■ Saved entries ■

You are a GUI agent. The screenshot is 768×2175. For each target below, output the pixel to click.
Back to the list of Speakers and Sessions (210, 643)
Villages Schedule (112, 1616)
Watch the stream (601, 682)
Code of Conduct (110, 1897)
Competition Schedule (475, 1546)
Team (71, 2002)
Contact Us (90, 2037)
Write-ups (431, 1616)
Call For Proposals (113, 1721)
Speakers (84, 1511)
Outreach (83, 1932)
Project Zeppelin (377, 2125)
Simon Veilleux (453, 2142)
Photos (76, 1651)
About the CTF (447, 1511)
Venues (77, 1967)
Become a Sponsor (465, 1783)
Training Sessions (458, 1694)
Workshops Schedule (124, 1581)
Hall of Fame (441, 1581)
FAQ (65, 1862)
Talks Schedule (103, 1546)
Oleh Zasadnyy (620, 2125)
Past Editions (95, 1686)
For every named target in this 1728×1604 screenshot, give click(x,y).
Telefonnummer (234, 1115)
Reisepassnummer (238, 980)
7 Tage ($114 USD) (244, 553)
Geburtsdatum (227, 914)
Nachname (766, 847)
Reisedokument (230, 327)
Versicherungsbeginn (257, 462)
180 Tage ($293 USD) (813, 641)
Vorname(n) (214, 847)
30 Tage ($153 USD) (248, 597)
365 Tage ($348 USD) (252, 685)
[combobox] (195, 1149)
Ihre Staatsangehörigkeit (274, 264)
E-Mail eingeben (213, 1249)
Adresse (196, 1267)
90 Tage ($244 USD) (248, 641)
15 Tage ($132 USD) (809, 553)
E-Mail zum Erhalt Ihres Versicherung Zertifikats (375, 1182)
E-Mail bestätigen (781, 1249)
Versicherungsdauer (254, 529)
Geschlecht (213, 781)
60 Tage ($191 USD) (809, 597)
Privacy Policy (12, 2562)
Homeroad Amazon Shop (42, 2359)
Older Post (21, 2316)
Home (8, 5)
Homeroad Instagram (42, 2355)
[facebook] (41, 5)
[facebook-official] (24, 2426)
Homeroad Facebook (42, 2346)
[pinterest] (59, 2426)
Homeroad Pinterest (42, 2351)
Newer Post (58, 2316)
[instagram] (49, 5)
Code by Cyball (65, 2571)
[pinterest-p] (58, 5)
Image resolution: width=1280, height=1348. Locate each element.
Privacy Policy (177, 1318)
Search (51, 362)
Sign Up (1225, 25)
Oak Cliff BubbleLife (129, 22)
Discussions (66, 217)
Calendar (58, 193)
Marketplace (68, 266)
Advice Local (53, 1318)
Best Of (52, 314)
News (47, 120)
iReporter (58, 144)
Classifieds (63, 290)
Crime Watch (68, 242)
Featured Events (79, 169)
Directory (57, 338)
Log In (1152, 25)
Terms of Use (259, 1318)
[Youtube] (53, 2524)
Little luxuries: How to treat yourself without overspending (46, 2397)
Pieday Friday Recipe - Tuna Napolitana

■ What you should do ■
Return, word for word, every line from the line with "Code by Cyball (65, 2571)" to the final line of the data.

■ Answer area ■
Code by Cyball (65, 2571)
[pinterest-p] (58, 5)
Image resolution: width=1280, height=1348. Locate each element.
Privacy Policy (177, 1318)
Search (51, 362)
Sign Up (1225, 25)
Oak Cliff BubbleLife (129, 22)
Discussions (66, 217)
Calendar (58, 193)
Marketplace (68, 266)
Advice Local (53, 1318)
Best Of (52, 314)
News (47, 120)
iReporter (58, 144)
Classifieds (63, 290)
Crime Watch (68, 242)
Featured Events (79, 169)
Directory (57, 338)
Log In (1152, 25)
Terms of Use (259, 1318)
[Youtube] (53, 2524)
Little luxuries: How to treat yourself without overspending (46, 2397)
Pieday Friday Recipe - Tuna Napolitana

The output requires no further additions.